Los anteojos están en la heladera
En Barrio Marítimo, la tarde de enero calma el vértigo del día.
Aunque en aquel tercer piso, cercano a la rotonda, las cosas se
resisten a abandonar su arrebato.
La figura desgarbada del joven José Quevedo, pronto a cumplir los
veinte, se hunde en el sillón, allí junto a la ventana del comedor.
La melena ensortijada y pelirroja enmarca su cara extensa, de nariz
recta y puntiaguda, mentón prominente y hay dos ojos pequeños
escondidos debajo de algunos rulos que le cubren la frente. Una
remera verde, que exhibe 'Led Zeppelin' y empapada en sudor, le
cubre las costillas. El vaquero gastado, que desflecó hasta las
rodillas, deja ver sus piernas huesudas y cubiertas de pelos.
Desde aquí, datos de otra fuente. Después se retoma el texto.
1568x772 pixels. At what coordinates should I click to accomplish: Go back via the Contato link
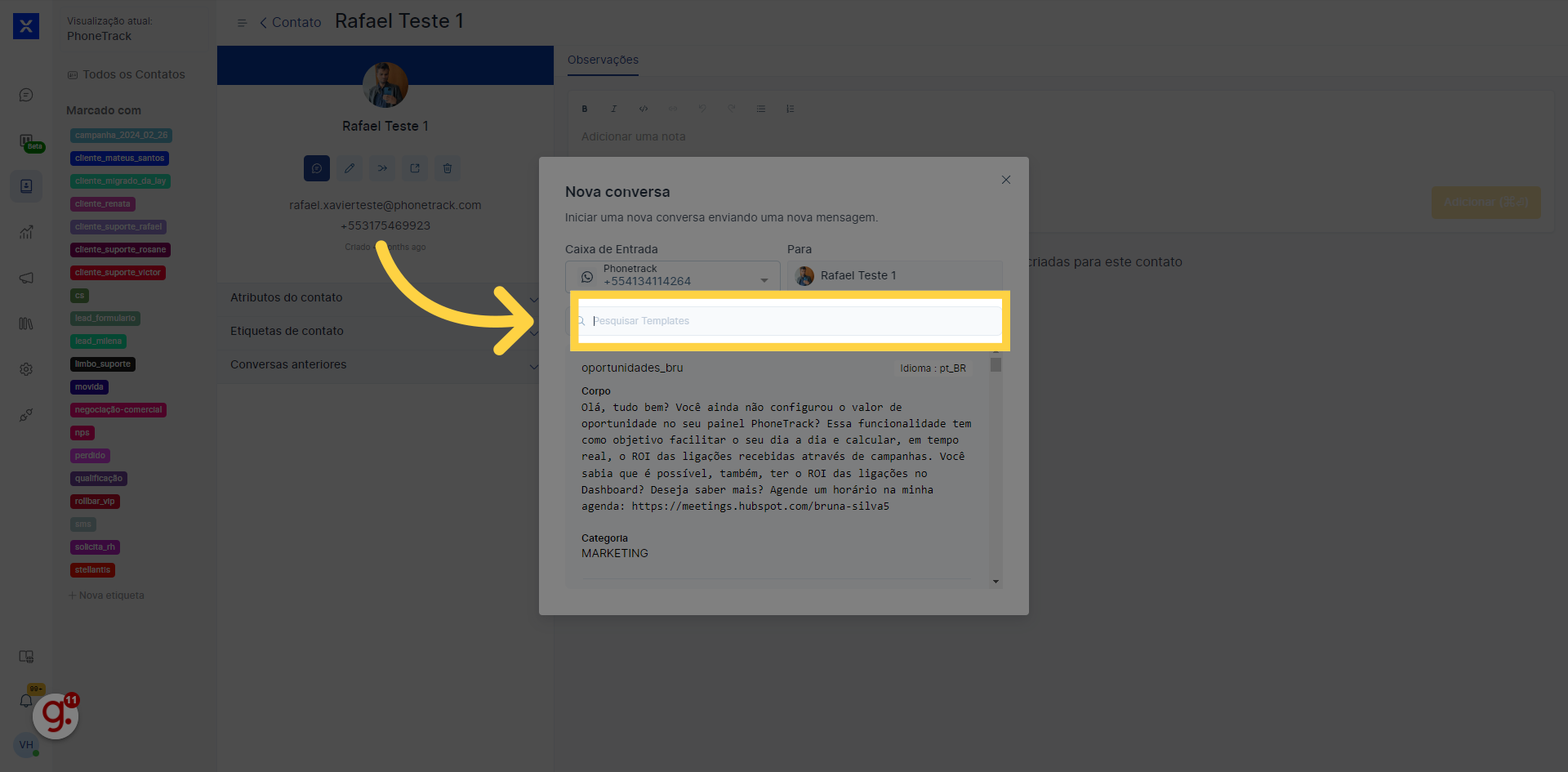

Junto a
sus pies descalzos reposan las ojotas, sucias y desinfladas que le
regaló la abuela varios veranos atrás.
La brisa que entra por la ventana agitaría las cortinas, si José
no las hubiese descolgado. Así como ha descolgado los cuadros de la
pared, revoleado los almohadones del sofá, deshecho el árbol
navideño, crucificado su pesebre, amontonado las sillas, desmontado
la tapa del televisor, roto el jarrón con las margaritas, vaciado
los cajones y alacenas del modular, atestado la mesa con diarios y
revistas, la Gente y el Popular, la Pelo y el Gráfico, el Winco, la
Anteojito, los tomos de la Quillet, el Topo Gigo, pantallas y
muñecas, almanaques y servilletas, revestido el piso con tapas de
discos, más tomos de la Quillet, los discos, el frasco de
Hepatalgina, la portátil la brújula, portaretratos zapatos
zapatillas cartas canastos servilletas manteles paquetes de harina
bolsas de arroz las bolitas de la lotería ruleros tijeras el
sacacorchos tarteras caracoles el cortaplumas escarbadientes
sacapuntas portalámparas busca polo el abrelatas pisapapeles y
adaptadores. José hincha sus pulmones y exhala un suspiro anémico.
En la penumbra de ese comedor desbastado, como si el lugar hubiera
sido el epicentro de algún terremoto, el muchacho se hunde aún más
en el sillón y deja que la mejilla se encuentre con la mano
izquierda, mientras que con los dedos de la otra tamborilea en el
apoyabrazos. El sismo también se registró en las otras
habitaciones: los dormitorios, el baño y la cocina. Por más de dos
horas, José Quevedo ha revuelto cielo, tierra; mares y montañas y
no ha encontrado los anteojos de la abuela. Ha maldecido en baja y
alta voz el reclamo telefónico de aquella: 'encuentra esos
anteojos'. Los dedos de las manos, ahora se enredan en los bucles
escarlatas de su cabellera y sus ojitos insisten en recorrer el
desastre. El índice juega en la punta filosa de su nariz, mientras
su cara larguirucha se derrite como una vela: su abuela regresará
por la mañana, tendrá que hallarlos para entonces y de alguna
manera reacomodar el departamento derruido.
Las sombras de la noche ya han alcanzado a los monoblock del barrio
y José, abatido, trata de emerger del sillón apoyando las manos en
los muslos para lograr lentamente erguirse. Se calza las ojotas y
trata de encontrar huecos para sus pasos en el caos del piso. Alcanza
el interruptor de la luz y el comedor se ilumina, José Quevedo gira,
mientras lanza un nuevo suspiro y deja que sus brazos le cuelguen a
los lados. Devuelta a revisar, devuelta a la búsqueda devastadora,
es el panorama desalentador que se le presenta al sofocado y joven
José.
Con marcha resignada le da la espalda al comedor y transpone la
arcada hacia la cocina donde la hecatombe no difiere de la anterior.
Sortea la barricada de sillas y mesa que ha construido durante la
búsqueda desesperada e infructuosa de los anteojos. La lánguida
luz llega hasta allí y decide no accionar la llave. Bajo sus pies
crujen restos de vajilla y a trompicones, aplastando cuchillos y
tenedores, consigue asir la manija de la heladera. La puerta se abre
perezosa y la pálida lamparita del interior agrega dramatismo al
escenario bélico de la cocina.
José Quevedo retira una lata de cerveza. Pero no la abre. Sus ojos
se le desorbitan y la mandíbula se le cae.